Newton has been cast as newcomer Roz Huntley in the series, set in the fictional police anti-corruption unit AC-12. Huntley is a high-flying detective who has returned to the job after taking some time out to bring up her children.
The new season premieres on DStv’s ITV Choice (channe 123) at 8pm on Thursday, May 18
The award-winning cat-and-mouse thriller takes a probing look into modern policing and corruption. It has become one of the UK’s most successful series of all time, having garnered millions of fans around the world and drawn high praise from viewers and critics alike.
The original cast are all back for the fourth, with Martin Compston resuming his role of anti-terrorism officer Steve Arnott. He is joined by returning stars Vicky McClure and Adrian Dunbar, who play Kate Fleming and Hastings respectively.
Maya Sondhi is also back after her five-episode stint in series three. She is joined by new recruit Royce Pierreson, who plays Jamie Desford.
Newton – full name Melanie Thandiwe Newton – was born in London, the daughter of Nyasha, a Zimbabwean, and Nick Newton, an English laboratory technician and artist.
She admits that she used to have a very low opinion of British TV but her opinion changed radically the moment she was offered the guest lead role in Line of Duty.
“I don’t generally watch TV, but I sat down and watched the third series of Line of Duty in one go and I was so thrilled by it,” she says.
“It seemed to me like a return to the golden age of TV. So even before reading the script, I was in.
“I really wanted to be involved in the best thing on British television. So I met the writer-director (Jed Mercurio) the very next day and said to him, ‘Whatever you’ve got for me, I want to do it!’”
Newton’s character in Line of Duty is a detective under pressure to solve a case and prove herself to her superiors.
She apprehends a suspected serial killer but, after suspicions are raised about the evidence collected in the case, it appears a miscarriage of justice may have occurred.
So Huntley herself becomes the focus of an investigation by the relentlessly beady-eyed officers of the police anti-corruption unit, and finds herself the subject of one of this series’ now-trademark extended interrogations.
But the detective under suspicion turns out to be more than a match for the investigating officers.
Huntley’s calmness under fire was one of the elements that drew Newton to the role.
Does she lose her cool during those interviews?

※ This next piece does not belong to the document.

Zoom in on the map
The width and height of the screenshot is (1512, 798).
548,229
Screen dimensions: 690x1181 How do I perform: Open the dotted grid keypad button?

“Not really. She’s had to fight to get where she is today, and she copes very well with this trial by fire. I love the fact that we’re seeing a woman in that position with hide that strong.”
Newton does acknowledge that shooting some of the scenes was very demanding: “I had to take a deep breath beforehand. I’m a perfectionist, and so if I get one word wrong, I give myself a hard time.
“The more unravelled we get in those scenes, the closer the facade comes to cracking. At the end of a 14-hour day, you’re close to breaking point. As a character, you’re desperately trying to keep it together,” she adds.
The 44-year-old actress, who lives in London with her writer-director husband Ol Parker (who wrote the screenplays for The Best Exotic Marigold Hotel and The Second Best Exotic Marigold Hotel films) and their three children, contends that her character in Line of Duty should be admired as she has had to overcome all manner of prejudice to reach her current exalted position.
“Every woman from every line of work will recognise the frustration here. If you’re a woman, you have to be twice as good, and if you’re black, you have to be twice as good on top of that. The audience will see that. This show will force them to be judge and jury.”
Newton sighs at the paucity of parts for black actors on British television.
“It’s all costume drama on UK TV, and they’re not going to put a person with brown skin in any of those. I’ve been in 40 movies and only four have been shot in the UK. But rather than moping around or getting really stressed out, I’m trying to do things to make that difference,” she says.
“I want to be on British TV, so I’ve written a six-part series, which I hope to make next year.”
With a laugh, she adds: “Give me glass ceilings wherever I go, and I’ll just smash through them!”